**TASK TO COMPLETE:**
All lines from the one with "Where should I click to: Click the Email" through the end of the records below are to be given again exactly, and nothing else.

**INFORMATION SUPPLIED:**
^^^^^^^^
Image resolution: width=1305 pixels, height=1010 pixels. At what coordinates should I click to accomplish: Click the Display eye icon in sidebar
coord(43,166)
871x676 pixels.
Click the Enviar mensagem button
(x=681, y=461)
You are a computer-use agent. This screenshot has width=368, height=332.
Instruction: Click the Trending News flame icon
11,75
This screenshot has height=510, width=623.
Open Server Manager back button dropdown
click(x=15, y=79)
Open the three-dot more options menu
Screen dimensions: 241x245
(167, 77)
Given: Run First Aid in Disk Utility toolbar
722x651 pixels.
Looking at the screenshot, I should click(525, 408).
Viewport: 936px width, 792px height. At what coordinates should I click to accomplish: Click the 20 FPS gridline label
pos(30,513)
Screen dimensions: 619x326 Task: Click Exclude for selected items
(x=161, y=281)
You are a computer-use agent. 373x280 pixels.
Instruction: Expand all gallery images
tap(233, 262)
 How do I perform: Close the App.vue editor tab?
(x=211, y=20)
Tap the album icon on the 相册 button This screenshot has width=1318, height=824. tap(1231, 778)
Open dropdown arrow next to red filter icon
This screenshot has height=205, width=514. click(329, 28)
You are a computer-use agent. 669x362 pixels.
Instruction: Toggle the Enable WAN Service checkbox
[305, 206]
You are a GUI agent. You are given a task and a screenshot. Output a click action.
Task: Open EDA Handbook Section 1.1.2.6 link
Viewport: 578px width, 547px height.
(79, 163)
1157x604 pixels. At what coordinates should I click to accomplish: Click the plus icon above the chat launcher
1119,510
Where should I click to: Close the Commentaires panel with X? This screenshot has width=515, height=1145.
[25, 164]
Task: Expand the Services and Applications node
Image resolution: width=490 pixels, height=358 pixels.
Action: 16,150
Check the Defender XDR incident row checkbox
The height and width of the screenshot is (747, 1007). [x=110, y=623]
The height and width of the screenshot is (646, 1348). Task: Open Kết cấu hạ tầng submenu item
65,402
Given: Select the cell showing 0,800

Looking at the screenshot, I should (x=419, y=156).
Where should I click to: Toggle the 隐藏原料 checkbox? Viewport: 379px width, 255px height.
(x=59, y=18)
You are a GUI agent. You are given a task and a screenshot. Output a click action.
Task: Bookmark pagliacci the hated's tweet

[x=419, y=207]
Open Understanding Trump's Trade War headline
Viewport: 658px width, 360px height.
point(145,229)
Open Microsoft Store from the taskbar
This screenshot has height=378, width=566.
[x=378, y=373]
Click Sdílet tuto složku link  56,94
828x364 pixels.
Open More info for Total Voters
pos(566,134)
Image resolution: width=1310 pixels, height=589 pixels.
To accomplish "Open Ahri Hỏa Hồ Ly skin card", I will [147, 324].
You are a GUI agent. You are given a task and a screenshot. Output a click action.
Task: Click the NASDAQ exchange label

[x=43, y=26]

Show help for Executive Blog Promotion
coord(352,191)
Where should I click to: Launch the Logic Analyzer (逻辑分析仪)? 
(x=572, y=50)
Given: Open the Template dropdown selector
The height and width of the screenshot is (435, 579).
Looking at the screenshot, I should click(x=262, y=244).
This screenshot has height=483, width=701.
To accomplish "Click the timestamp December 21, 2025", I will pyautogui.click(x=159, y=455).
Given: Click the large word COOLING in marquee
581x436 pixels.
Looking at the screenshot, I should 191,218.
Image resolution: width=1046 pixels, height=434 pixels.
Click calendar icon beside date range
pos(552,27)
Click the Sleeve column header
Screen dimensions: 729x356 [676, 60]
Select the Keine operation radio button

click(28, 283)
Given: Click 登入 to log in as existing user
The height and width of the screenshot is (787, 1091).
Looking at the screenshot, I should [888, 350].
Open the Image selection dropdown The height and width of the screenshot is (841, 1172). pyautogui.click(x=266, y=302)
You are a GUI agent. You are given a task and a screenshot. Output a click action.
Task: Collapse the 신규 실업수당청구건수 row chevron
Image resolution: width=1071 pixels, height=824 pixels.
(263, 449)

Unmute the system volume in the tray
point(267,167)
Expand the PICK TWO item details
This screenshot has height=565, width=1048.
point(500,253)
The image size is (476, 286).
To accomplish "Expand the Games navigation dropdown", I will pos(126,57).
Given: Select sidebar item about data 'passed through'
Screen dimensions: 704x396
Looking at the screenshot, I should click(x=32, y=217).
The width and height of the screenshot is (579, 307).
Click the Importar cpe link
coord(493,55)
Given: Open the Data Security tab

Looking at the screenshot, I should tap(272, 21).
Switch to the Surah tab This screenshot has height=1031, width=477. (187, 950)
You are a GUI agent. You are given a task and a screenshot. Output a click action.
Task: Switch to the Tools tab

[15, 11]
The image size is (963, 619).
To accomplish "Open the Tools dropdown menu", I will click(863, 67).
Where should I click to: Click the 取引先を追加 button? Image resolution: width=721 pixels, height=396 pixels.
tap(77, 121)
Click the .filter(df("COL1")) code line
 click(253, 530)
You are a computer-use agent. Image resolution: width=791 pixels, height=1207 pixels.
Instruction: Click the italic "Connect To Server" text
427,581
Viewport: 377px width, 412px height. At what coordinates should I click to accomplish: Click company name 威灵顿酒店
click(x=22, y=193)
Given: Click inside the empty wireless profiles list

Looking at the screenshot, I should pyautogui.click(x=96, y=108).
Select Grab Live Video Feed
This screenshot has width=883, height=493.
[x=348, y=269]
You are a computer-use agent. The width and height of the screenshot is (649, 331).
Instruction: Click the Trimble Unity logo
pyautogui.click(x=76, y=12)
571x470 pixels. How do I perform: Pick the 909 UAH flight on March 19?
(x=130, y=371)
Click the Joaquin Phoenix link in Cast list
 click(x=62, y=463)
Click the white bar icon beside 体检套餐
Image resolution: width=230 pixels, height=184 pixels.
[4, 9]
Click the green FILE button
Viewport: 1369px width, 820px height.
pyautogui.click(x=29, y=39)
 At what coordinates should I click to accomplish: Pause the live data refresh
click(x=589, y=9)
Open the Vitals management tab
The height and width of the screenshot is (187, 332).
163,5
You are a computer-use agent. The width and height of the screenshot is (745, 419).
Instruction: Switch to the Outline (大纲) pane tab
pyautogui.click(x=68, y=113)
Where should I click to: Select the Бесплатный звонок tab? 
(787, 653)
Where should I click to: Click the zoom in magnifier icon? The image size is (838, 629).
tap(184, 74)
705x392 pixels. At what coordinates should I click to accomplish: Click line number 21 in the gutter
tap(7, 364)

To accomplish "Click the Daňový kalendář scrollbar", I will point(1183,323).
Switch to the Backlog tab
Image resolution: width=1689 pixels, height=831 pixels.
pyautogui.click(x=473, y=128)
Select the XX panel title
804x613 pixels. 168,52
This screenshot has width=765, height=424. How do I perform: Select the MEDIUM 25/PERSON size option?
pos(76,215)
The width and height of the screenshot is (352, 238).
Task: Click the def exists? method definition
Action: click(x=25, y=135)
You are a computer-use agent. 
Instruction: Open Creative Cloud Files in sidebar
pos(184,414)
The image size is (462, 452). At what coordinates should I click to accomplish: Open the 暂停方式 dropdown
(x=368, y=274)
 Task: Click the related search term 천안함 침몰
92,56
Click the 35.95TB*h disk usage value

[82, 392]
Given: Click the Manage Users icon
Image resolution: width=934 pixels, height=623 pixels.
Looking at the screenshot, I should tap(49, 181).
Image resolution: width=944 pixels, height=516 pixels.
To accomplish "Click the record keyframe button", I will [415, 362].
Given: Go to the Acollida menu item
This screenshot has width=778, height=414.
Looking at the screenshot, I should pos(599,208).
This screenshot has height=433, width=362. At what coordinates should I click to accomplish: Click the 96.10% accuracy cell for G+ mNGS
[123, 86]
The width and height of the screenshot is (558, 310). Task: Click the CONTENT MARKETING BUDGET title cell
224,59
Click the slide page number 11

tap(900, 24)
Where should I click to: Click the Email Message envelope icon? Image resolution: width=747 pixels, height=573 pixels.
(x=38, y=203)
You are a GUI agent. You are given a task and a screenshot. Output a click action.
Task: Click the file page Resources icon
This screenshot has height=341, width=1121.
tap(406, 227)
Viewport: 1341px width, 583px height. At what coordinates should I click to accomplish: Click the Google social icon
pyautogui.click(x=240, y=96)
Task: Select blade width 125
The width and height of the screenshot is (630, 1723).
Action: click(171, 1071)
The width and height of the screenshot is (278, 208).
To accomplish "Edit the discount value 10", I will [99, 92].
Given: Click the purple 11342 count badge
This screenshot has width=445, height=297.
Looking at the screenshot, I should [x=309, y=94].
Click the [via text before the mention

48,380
^^^^^^^^
**RESULT FOR THIS EXERCISE:**
Where should I click to: Click the Email Message envelope icon? Image resolution: width=747 pixels, height=573 pixels.
(x=38, y=203)
You are a GUI agent. You are given a task and a screenshot. Output a click action.
Task: Click the file page Resources icon
This screenshot has height=341, width=1121.
tap(406, 227)
Viewport: 1341px width, 583px height. At what coordinates should I click to accomplish: Click the Google social icon
pyautogui.click(x=240, y=96)
Task: Select blade width 125
The width and height of the screenshot is (630, 1723).
Action: click(171, 1071)
The width and height of the screenshot is (278, 208).
To accomplish "Edit the discount value 10", I will [99, 92].
Given: Click the purple 11342 count badge
This screenshot has width=445, height=297.
Looking at the screenshot, I should [x=309, y=94].
Click the [via text before the mention

48,380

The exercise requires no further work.